Splunk Search

Regex/Rex - Non Capture Groups

Curlyshrew
Observer

Hi all. New here.

 

So I have been working with some data strings that contain varied asset numbers for computers and servers.

As unfortunately our naming conventions are all over the place for a small number of assets as well as the server asset names being considerably different from endpoint PC's, I have been left with using the following to capture the sequence:

(?:Computer Name:)(.*)(?:,)                                  -- (Yucky Wildcard)

For Splunk, this would be:

| rex "(?<Computer>(?:Computer Name:)(.*?)(?:,))"

 

The dilemma is that the non-capture group (?:Computer Name) is being captured in the results.

 

I am unsure but I assume it is due to the first capture group "(?<Computer>)

 

From my little experience with playing with rex, I do know that non-capture groups work in-front of a capture group but I have had no success in having them before a capture group.

 

Thanks for listening to my TED talk

Labels (2)
0 Karma

_gkollias
Builder

Could you please provide a small dummy-sample of your data to review and. test the regex? 

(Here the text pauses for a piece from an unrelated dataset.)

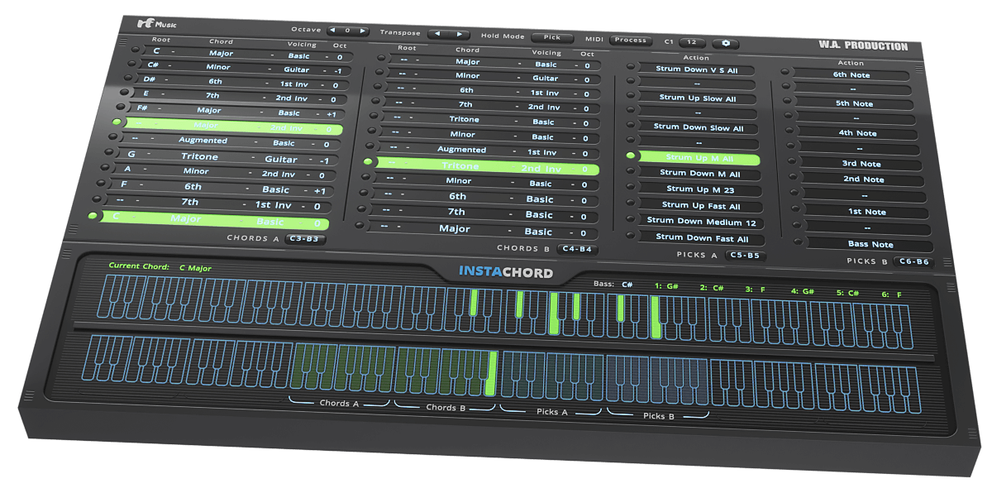The height and width of the screenshot is (493, 992).
Task: Click the MIDI Process button
Action: 631,40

On a side note, you may want to normalize the naming conventions.   This can be done at the source (maybe?), at index time, or at search time (e.g. create a lookup that outputs friendly names for server assets  and endpoint PCs, or use the coalesce function of the eval command).  

Thanks!

0 Karma

Curlyshrew
Observer

Apologies on the delay

 

Here's some example raw data that I am working with. Again the computer names change in length, consistency per result

 

I have marked the fields in bold that I am attempting to extract.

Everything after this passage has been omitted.